As luck would have it, the rise of FEA has paralleled the rise of methods for capturing three-dimensional information about morphology, especially:

• Three-D laser scanners
• CT scanners (E.G. Thrinaxodon, Rowe et al., 1993.)

Consequently, FEA has become a promising technique in functional morphology. Some noteworthy examples include:

• Rayfield et al., 2001 on the distribution of bite forces in Allosaurus (see above). Rayfield et al. demonstrated that the skull of Allosaurus was over-engineered with respect to bite forces and proposed the "hatchet-head" predation mode in which the creature attacked its prey by accelerating its teeth into it.

• Tseng, 2013 on the convergent evolution of borophagine canids (bone-cracking dogs) and Hyenas.

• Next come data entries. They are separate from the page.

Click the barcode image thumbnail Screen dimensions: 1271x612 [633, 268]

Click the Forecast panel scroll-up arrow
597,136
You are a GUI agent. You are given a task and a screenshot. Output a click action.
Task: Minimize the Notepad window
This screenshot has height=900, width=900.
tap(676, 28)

• Wroe et al., 2013 on the biomechanics of bite forces in the sabre-toothed cat Smilodon fatalis and the sabre-toothed marsupial Thylacosmilus atrox, in which the latter is deduced to have inserted its canines primarily using the force generated by its neck muscles.

Caveats

Correlation studies: Biologists are fond of performing statistical studies, looking for meaningful correlations between measurable aspects of different parts of animals' anatomies. For instance, one might look at the ratio of the length and depth of birds' beaks vs. the length of their tarsals to see if larger birds have proportionately deeper beaks. Measurements of this sort can be subjected to the full range of statistical analyses. A fundamental assumption of such studies is that all observations be made from independent members of the same underlying population.

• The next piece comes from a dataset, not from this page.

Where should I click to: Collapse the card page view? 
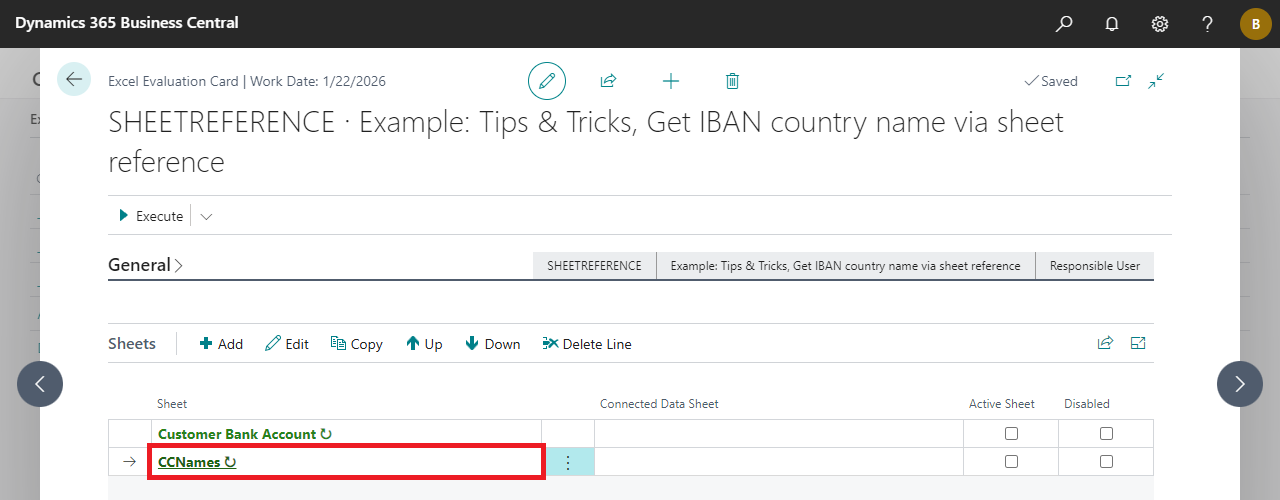coord(1157,81)
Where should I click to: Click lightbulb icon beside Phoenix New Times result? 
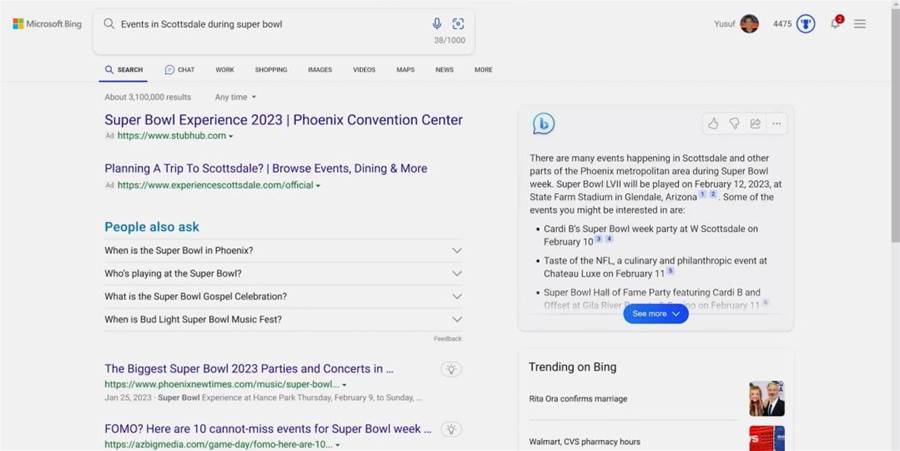click(x=452, y=369)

However, when samples are being taken from groups of populations nested in a heirarchical phylogeny, this assumption is violated. The example at right shows of how misleading this can be. Imagine a simple phylogeny with two sister clades, one black, the other red. When we make a bivariate plot of data taken from them, there appears to be a strong statistical relationship. But in fact, when we compare values only within each clade, we see very low correlation.

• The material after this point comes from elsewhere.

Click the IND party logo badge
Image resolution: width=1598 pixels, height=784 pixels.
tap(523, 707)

Fortunately, Joe Felsenstein of the University of Washington provided the solution in Felsenstein, 1985: a statistical technique for adjusting data to account for the phylogeny of the taxa sampled, called phylogenetically independent contrasts (PIC). This method is based on the concept that although the taxa may be non-independent, the differences between measured values in them are independent. Statistical correlation techniques are, therefore, applied to pairwise contrasts in measurements from sister taxa. By applying it, meaningful correlation studies can be performed. Without it, they would be meaningless or misleading. Applying this method absolutely requires a known phylogeny. If hypotheses of phylogeny change, the results of correlation studies based on them must be revised, too.